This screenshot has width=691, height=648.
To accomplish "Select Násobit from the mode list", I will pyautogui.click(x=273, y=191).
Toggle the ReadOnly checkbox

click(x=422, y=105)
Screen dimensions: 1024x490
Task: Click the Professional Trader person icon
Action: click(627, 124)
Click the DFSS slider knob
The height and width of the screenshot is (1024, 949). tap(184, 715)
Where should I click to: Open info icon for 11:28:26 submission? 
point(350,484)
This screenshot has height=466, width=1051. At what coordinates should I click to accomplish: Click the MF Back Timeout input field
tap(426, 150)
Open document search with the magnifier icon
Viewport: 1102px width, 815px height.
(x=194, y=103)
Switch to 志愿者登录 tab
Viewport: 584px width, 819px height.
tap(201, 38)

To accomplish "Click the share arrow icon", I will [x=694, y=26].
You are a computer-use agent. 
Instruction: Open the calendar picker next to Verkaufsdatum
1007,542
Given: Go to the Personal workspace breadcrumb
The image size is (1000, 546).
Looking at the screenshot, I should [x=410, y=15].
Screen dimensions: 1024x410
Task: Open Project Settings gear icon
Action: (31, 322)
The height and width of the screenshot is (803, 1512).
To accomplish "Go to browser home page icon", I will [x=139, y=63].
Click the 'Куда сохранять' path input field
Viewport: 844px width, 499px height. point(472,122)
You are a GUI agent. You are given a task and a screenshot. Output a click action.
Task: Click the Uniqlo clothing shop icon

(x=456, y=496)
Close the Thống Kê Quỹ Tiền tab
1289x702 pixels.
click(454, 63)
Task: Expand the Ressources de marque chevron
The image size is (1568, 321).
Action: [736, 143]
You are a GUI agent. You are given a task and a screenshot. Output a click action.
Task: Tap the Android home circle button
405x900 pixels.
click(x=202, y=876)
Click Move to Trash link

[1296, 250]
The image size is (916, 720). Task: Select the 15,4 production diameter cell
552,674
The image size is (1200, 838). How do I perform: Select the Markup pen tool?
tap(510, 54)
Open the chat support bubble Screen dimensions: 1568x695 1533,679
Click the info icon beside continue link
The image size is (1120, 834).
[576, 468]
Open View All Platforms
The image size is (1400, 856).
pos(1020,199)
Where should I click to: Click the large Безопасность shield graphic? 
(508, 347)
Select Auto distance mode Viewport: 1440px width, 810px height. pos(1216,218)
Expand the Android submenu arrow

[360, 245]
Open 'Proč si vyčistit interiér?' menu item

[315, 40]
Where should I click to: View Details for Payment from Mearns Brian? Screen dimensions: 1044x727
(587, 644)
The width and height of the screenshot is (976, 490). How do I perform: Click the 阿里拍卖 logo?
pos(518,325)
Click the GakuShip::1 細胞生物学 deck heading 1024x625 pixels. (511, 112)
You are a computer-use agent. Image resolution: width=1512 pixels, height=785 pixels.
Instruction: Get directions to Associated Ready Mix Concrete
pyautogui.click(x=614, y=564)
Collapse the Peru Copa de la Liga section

..........

### Problem to solve
Return each line in the records that holds the string "agent".

### Answer box
You are a computer-use agent. 
You are a GUI agent. You are given a task and a screenshot. Output a click action.
You are a GUI agent. You are given a task and a screenshot. Output a click action.
You are a computer-use agent. Image resolution: width=1512 pixels, height=785 pixels.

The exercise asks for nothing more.